Pictures by Women: A History of Modern Photography

Wigs (Portfolio)

Lorna Simpson. Wigs (Portfolio). 1994

Portfolio of twenty-one lithographs on felt, with seventeen lithographed felt text panels, overall: 6' x 13' 6" (182.9 x 411.5 cm). Purchased with funds given by Agnes Gund, Howard B. Johnson, and Emily Fisher Landau. © 2018 Lorna Simpson

Wigs Portfolio comprises of 21 different pieces of felt, with images of wigs that are transferred onto the felt via lithography. I live in Brooklyn and part of the project involved going to Fulton Mall, which is a large mall in downtown Brooklyn that has at least fifty different stores where you can buy all sorts of wigs, from real hair---human hair to yak hair-- to synthetic hair. So I spent a couple of afternoons going to each store and buying as many wigs that I thought were as interesting and kind of different from one another in terms of type. There was one wig that looks like a platinum blonde Lana Turner style hair style, from the fifties; another wig that has braids that are configured to fall in curly shapes. There are also two doll wigs that are fairly small in scale, from the turn of the century.

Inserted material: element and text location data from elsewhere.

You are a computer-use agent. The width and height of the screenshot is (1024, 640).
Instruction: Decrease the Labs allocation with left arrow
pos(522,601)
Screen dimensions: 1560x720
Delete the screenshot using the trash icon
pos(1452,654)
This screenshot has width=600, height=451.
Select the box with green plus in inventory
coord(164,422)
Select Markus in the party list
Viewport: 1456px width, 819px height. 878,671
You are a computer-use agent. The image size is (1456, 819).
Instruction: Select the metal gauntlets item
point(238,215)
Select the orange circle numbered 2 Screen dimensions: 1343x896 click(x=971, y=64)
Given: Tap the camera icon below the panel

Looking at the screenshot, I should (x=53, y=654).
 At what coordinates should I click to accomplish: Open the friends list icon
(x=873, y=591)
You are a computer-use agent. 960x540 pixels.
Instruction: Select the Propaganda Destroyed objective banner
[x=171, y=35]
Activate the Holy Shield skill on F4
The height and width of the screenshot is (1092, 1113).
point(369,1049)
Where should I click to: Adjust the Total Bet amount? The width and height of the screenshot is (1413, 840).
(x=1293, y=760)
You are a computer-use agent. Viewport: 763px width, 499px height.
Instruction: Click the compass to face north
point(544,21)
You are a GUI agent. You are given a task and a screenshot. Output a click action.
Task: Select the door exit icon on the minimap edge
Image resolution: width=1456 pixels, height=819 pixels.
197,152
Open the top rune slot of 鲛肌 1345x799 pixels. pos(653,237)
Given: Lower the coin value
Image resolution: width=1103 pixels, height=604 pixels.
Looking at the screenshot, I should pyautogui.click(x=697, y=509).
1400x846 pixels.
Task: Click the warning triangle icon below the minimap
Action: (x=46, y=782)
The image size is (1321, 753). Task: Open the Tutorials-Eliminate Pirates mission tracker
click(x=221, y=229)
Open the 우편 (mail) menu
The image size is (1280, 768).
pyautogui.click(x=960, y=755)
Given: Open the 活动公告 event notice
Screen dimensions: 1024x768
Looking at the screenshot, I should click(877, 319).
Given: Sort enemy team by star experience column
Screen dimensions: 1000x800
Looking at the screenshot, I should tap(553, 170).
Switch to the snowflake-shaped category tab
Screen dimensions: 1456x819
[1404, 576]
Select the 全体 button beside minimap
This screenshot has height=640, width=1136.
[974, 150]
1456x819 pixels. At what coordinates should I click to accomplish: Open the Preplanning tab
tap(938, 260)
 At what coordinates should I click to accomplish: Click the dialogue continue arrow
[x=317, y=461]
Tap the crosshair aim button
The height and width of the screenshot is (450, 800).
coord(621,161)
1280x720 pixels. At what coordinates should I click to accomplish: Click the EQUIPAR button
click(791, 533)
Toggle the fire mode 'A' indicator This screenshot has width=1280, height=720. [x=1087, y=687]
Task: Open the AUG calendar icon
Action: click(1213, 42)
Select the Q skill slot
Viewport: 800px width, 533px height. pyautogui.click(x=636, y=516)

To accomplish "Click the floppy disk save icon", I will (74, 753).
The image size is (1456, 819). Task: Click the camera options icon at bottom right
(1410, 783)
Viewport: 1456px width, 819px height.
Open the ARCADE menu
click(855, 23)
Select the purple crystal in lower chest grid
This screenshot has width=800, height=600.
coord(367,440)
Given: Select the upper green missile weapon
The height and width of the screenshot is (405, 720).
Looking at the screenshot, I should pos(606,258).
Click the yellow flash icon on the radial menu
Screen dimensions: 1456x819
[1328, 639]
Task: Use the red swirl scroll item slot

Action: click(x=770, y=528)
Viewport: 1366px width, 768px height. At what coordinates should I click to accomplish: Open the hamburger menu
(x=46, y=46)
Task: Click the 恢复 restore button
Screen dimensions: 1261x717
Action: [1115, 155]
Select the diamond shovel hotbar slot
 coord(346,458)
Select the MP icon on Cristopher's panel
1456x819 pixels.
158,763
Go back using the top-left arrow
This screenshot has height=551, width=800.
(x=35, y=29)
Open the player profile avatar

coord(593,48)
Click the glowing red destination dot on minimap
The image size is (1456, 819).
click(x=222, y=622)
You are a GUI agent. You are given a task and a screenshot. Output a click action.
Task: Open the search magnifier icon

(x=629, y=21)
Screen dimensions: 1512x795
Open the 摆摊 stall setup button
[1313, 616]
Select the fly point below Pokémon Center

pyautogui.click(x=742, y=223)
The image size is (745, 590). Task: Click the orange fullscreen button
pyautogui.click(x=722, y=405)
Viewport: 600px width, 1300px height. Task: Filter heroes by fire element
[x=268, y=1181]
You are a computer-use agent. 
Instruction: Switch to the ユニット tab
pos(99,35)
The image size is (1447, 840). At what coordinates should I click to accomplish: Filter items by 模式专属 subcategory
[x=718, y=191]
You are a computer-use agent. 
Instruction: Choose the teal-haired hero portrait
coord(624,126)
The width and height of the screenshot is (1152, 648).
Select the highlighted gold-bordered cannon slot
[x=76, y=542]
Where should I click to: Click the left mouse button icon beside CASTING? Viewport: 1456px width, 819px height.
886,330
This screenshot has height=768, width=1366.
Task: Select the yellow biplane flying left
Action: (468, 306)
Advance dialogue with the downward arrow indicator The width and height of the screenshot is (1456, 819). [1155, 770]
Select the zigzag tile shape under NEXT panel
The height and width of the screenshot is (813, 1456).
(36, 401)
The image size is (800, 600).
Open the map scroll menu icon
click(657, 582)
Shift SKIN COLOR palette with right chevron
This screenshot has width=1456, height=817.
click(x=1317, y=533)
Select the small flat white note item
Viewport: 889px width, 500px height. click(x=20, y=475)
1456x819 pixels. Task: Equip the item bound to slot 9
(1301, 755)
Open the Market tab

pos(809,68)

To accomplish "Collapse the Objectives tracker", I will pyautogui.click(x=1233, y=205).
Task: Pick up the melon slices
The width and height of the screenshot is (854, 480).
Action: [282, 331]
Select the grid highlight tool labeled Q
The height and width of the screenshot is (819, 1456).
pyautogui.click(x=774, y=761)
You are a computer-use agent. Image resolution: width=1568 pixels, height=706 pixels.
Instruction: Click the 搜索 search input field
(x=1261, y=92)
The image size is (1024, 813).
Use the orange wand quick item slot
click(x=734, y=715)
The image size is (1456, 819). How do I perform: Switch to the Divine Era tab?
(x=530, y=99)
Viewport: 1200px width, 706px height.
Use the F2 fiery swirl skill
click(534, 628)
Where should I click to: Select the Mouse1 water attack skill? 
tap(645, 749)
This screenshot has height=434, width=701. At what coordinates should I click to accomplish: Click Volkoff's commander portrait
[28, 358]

There is another that is called a merkin, which is a 16th Century French word for a wig that covers one's genitals, and it was very popular during that time in the French court. It is a triangular piece of hair that resembles a woman's genital area. All of the wigs are approximately to scale, so that when you're standing before it, you do have the sense of it being a wig that one would put on one's head. This work came at a point where I wanted to eliminate the figure from-- or eliminate its presence from the work, but I still wanted to talk about that presence. So, the wigs act as a surrogate for talking about the body or speaking about the presence of a person in the work. The wearer of the wigs can either become someone else or become closer to the person that one sees oneself to be in terms of either embracing or cutting across a particular stereotype, or in terms of gender blurring the lines between masculinity and femininity.